Temporary Freeze on Market Rate Rent Increases Likely if Prop. 10 Passes

2018-10-17T14:08:21+00:00October 17th, 2018|Advocacy, Local Updates|

“The Rent Control Board (RCB) favors freezing base rents for all controlled units if Proposition 10 passes to allow time for permanent solutions to be developed.

At their Oct. 11 meeting, the RCB approved a conceptual plan that would prevent any increase in rents for new tenants pending an amendment to the City Charter. The proposal would redefine “base rents” as whatever rent was paid when Proposition 10 is made official and would allow for regular annual adjustments thereafter.

Proposition 10 repeals a state law known as the Costa Hawkins Act a state law that allows rent control units to be set to market rates when a new tenant moves in. Costa Hawkins also prohibits the expansion of rent control to newly built units and exempts some kinds of homes entirely from rent control rules.

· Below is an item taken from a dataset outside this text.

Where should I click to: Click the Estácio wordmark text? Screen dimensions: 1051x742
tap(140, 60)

Prior to Costa Hawkins passage in 1995, Rent Control Boards had the authority over year-to-year increases and new tenant rents. If Prop 10 passes, local authorities would regain control over rents for new tenants however, Santa Monica’s rent control rules are part of the City Charter and a repeal would cause some conflict with overlapping judicial mandates.

The Charter only provides two ways to define base rent: either as 1978 levels with annual adjustments or as market rate if the tenancy qualifies for rent decontrol under state law. Costa Hawkins is the only state law related to decontrol so its repeal would only leave the 1978 definition. However, a strict rollback could violate the constitutional rights of property owners leaving the Board with no legal option unless the Charter is amended. Charter amendments can only occur by a public vote and the first opportunity to address the confusion would be 2020, leaving two years of conflicting rules.

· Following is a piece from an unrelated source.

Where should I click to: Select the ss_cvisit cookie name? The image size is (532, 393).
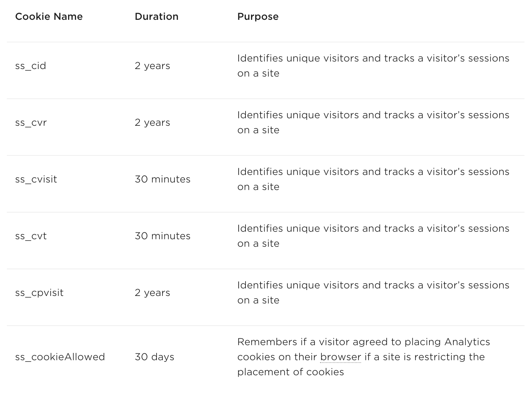point(36,179)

While the Board initially debated a variety of solutions to the conundrum, staff said further research suggested the board didn’t have as much authority as they first thought to find a solution.

Commissioner Nicole Phillis said freezing rents is the right strategy.

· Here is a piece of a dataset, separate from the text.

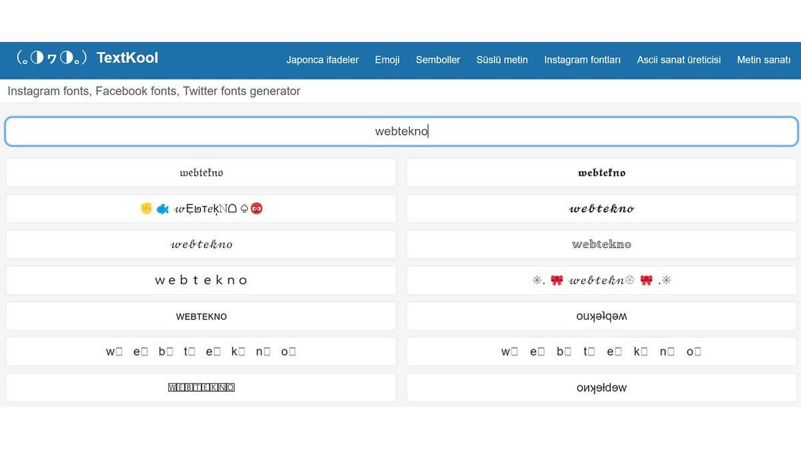801x451 pixels.
Task: Select the bold fraktur webtekno result
Action: click(601, 173)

“What I am absolutely certain we are empowered to do is to enact basically a regulation that would preserve the status quo and I think that’s the most prudent and responsible thing for doing here tonight,” she said.

She acknowledged a rent freeze would be harder on landlords with tenants that have never reset to market rates, or did so long ago. She said there are other measures available to landlords such as petitioning for a rent increase or possible taking in Section 8 tenants whose housing benefits may exceed the base rent.

The Commission removed a clause from the proposed regulation that would have set a specific expiration on the interim freeze saying the sunset clause wasn’t necessary given the need to revise the rules in the Charter.

Chair Anastasia Foster said the Commission has limited authority to address all the concerns raised in the discussion and probably wouldn’t be able to please everyone.

“There are competing interest here there are competing scenarios and I don’t think anything we decide up here will entirely please every constituency or every stakeholder out there. There are small property owners, large property owners, people who’ve bought recently who are under diff economic pressures than people who bought a long time ago or perhaps inherited a building.”

If Proposition 10 passes, the RCB would officially adopt the language for an interim freeze on base rents at their November meeting.”